If ever you need a reminder of the lot of women, of how much it has changed, of how much it has yet to change, you can read a poem like Marge Piercy’s “The Scent of Apple Cake.”

Such an attractive title. Under its cover, what could go wrong? Well, there’s more than cake and cookies baking in a mother’s kitchen. Definitely true of a generation ago and beyond, but often still true today. Think of that the next time you ask Mom to whip up a batch of her specialty.

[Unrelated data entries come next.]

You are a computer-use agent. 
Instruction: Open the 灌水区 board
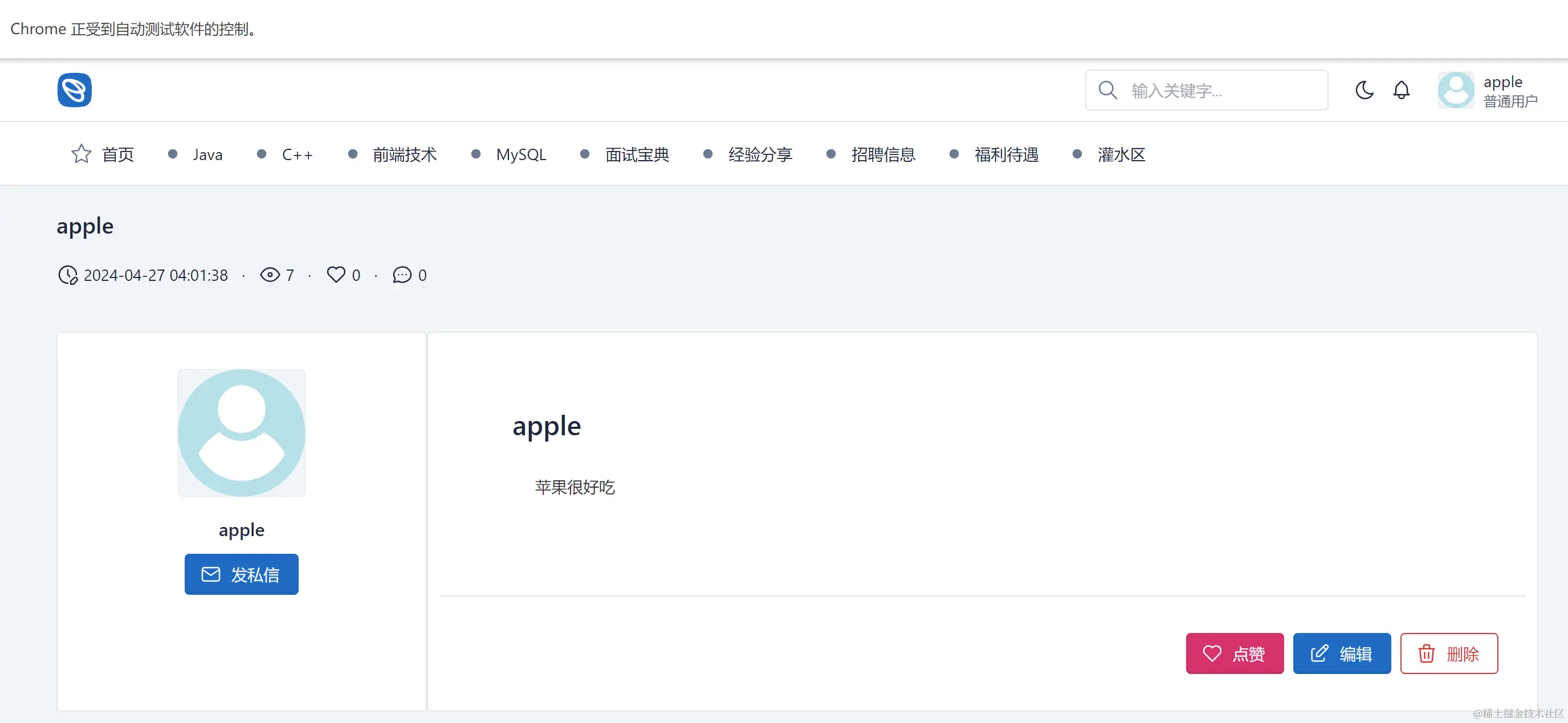(x=1121, y=154)
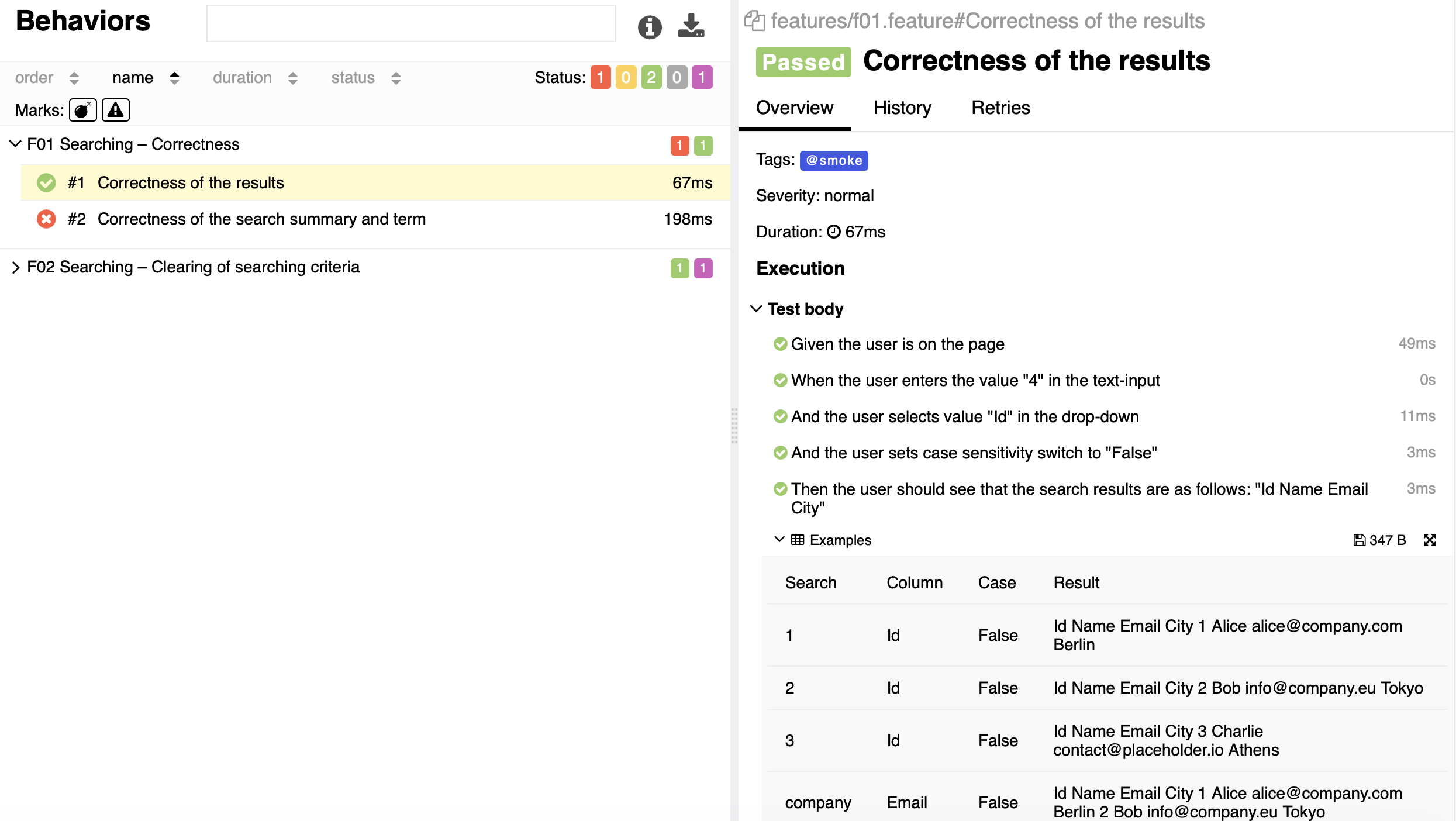Open the Retries tab
Viewport: 1456px width, 821px height.
[1000, 108]
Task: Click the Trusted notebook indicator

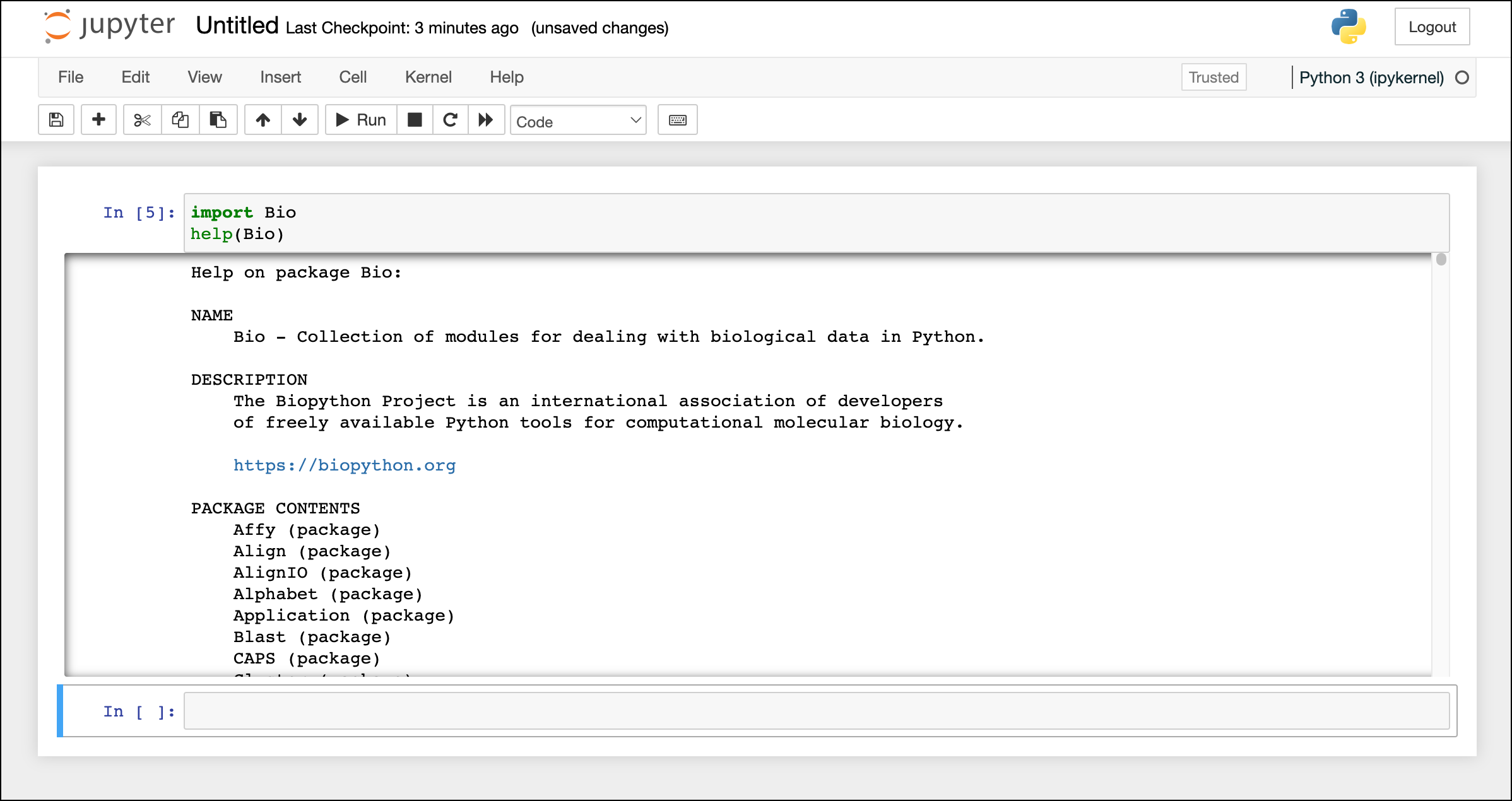Action: tap(1213, 77)
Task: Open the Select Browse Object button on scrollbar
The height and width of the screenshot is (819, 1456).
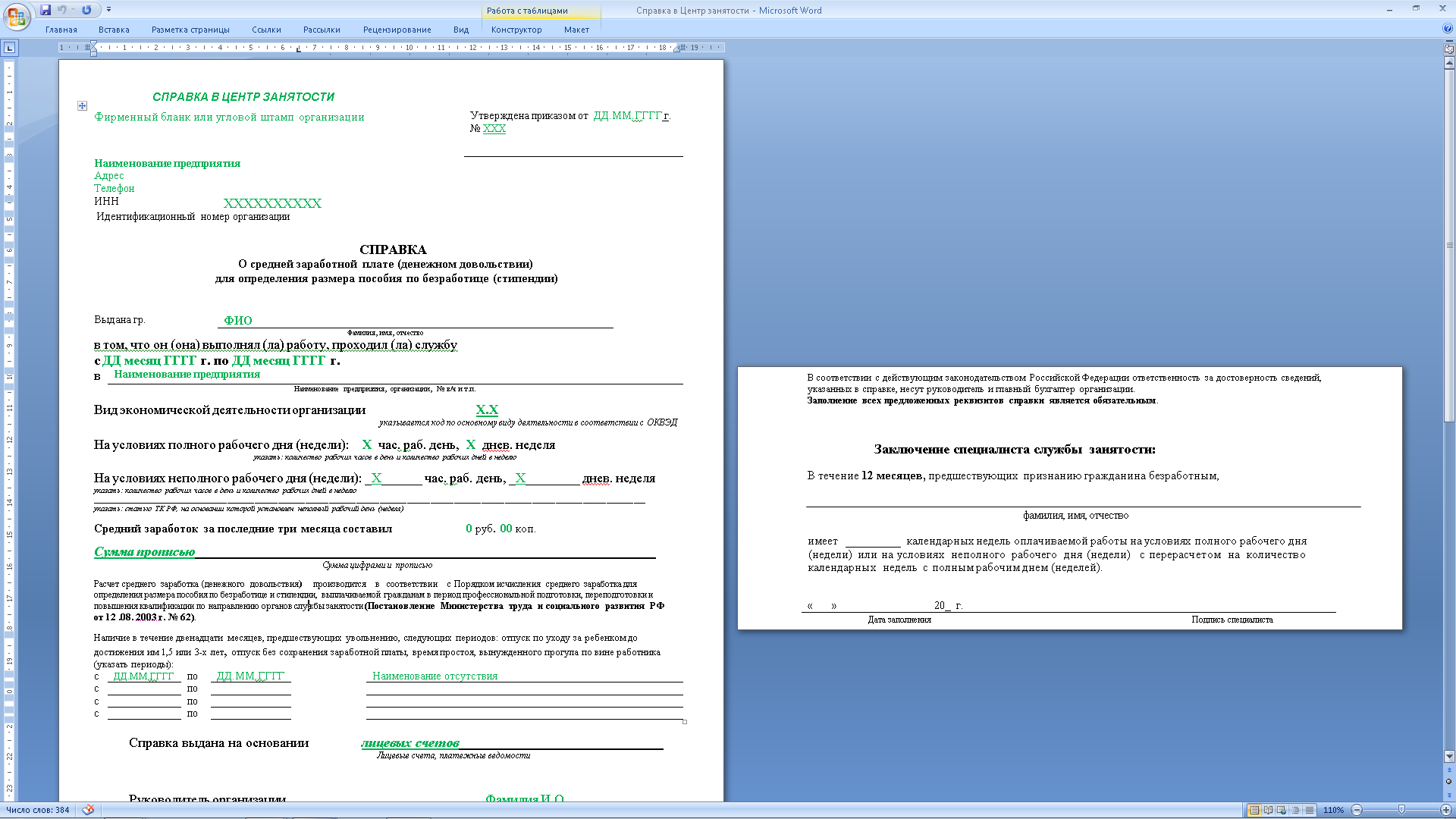Action: 1448,781
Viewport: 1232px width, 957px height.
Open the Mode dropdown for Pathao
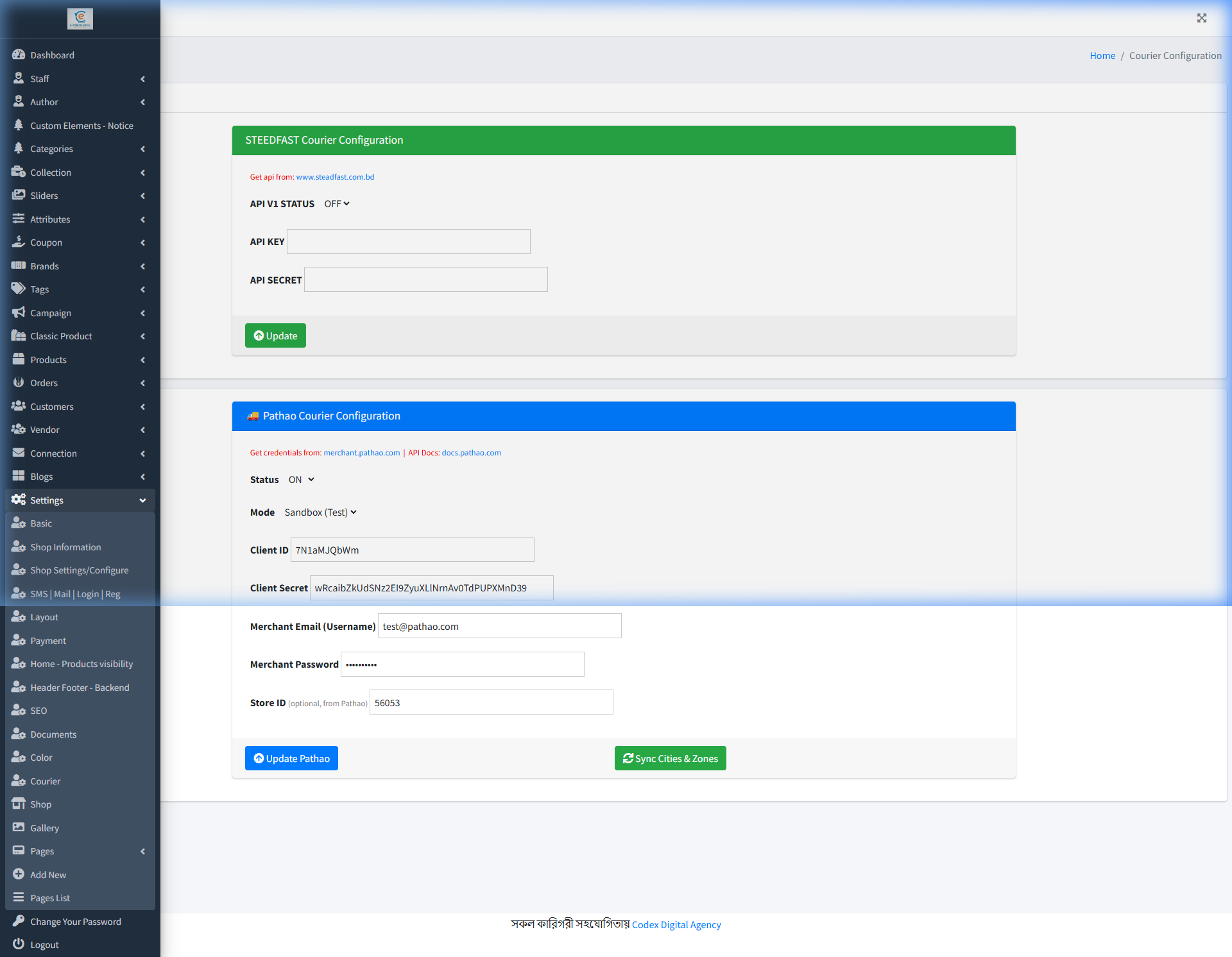[320, 512]

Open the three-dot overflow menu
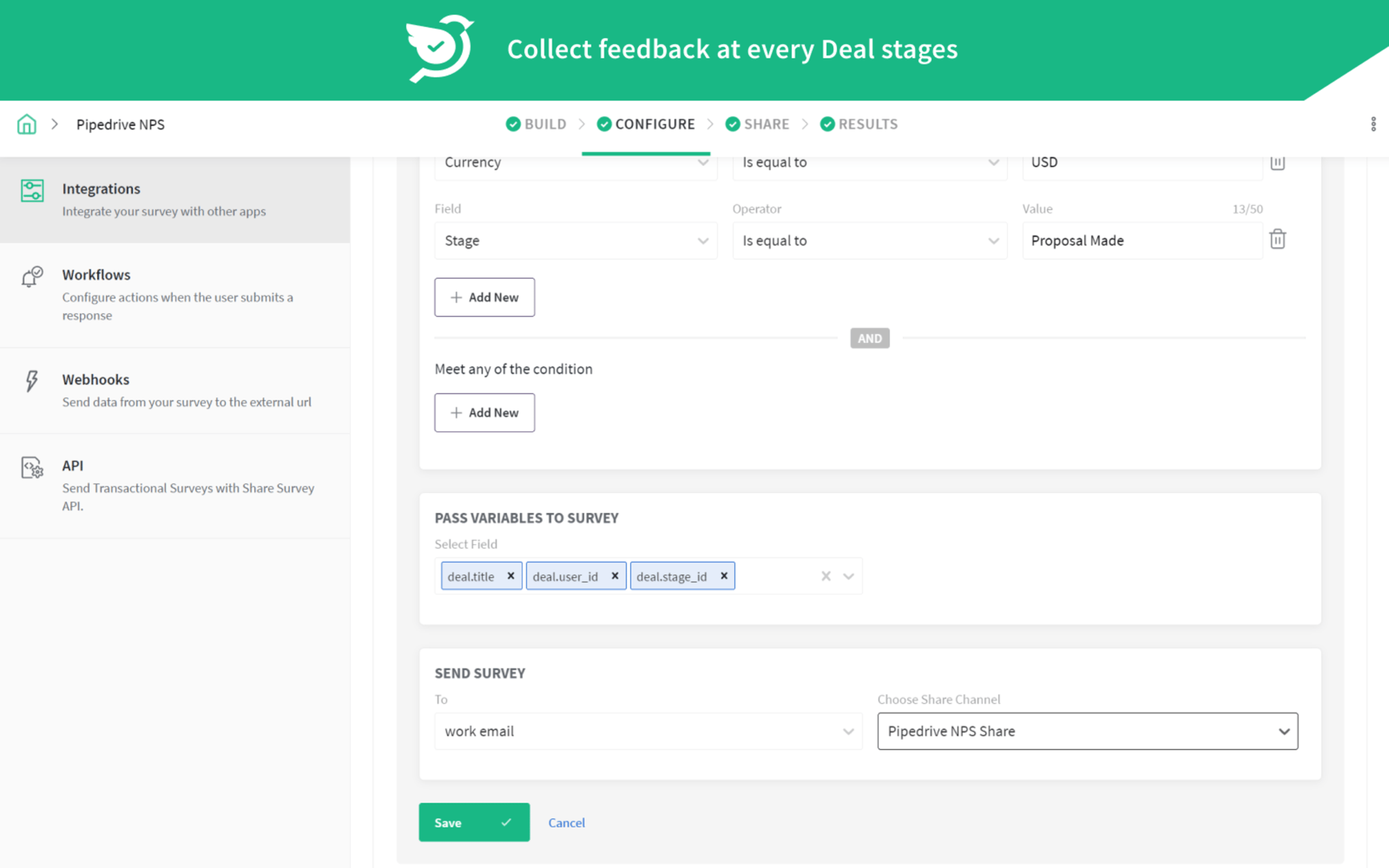[x=1373, y=124]
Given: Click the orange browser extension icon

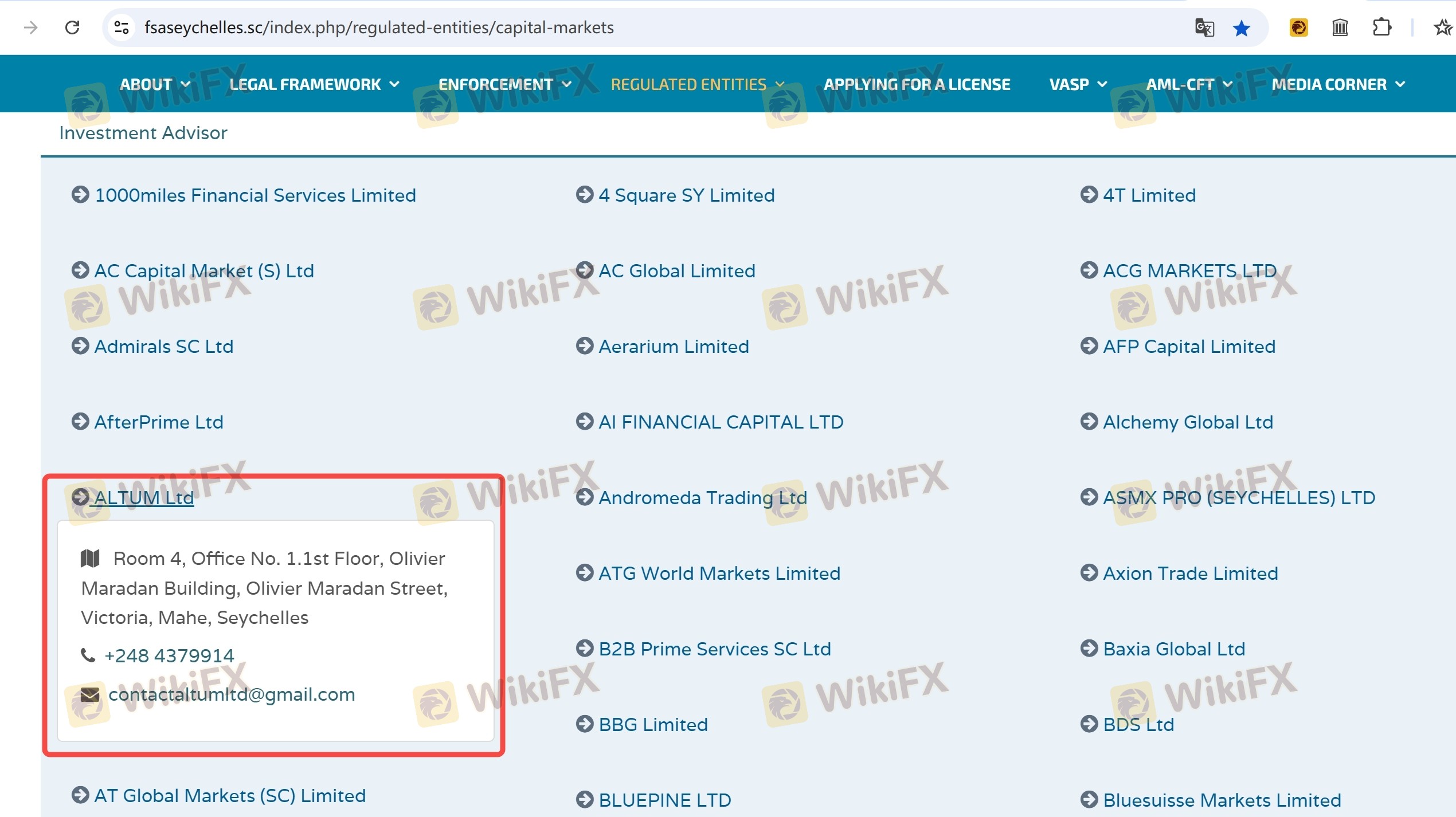Looking at the screenshot, I should point(1298,28).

Note how Piercy leavens a simple bread of imagery with some harsh realities:

 

The Scent of Apple Cake
Marge Piercy

My mother cooked as drudgery
the same fifteen dishes round
and round like a donkey bound
to a millstone grinding dust.

My mother baked as a dance,
the flour falling from the sifter
in a rain of fine white pollen.
The sugar was sweet snow.

The dough beneath her palms
was the warm flesh of a baby
when they were all hers before
their wills sprouted like mushrooms.

Cookies she formed in rows
on the baking sheets, oatmeal,
molasses, lemon, chocolate chip,
delights anyone could love.

Love was in short supply,
but pies were obedient to her
command of their pastry, crisp
holding the sweetness within.

Desserts were her reward for endless
cleaning in the acid yellow cloud
of Detroit, begging dollars from
my father, mending, darning, bleaching.

In the oven she made sweetness
where otherwise there was none.

 

Yes, we learn in S1 that cooking is a “drudgery,” but it really begins to hit home in S5, where “Love was in short supply,” in S6, where we see her “begging dollars from / my father, mending, darning, bleaching,” and, of course, in the two-line envoi.

The two-line envoi about says it all.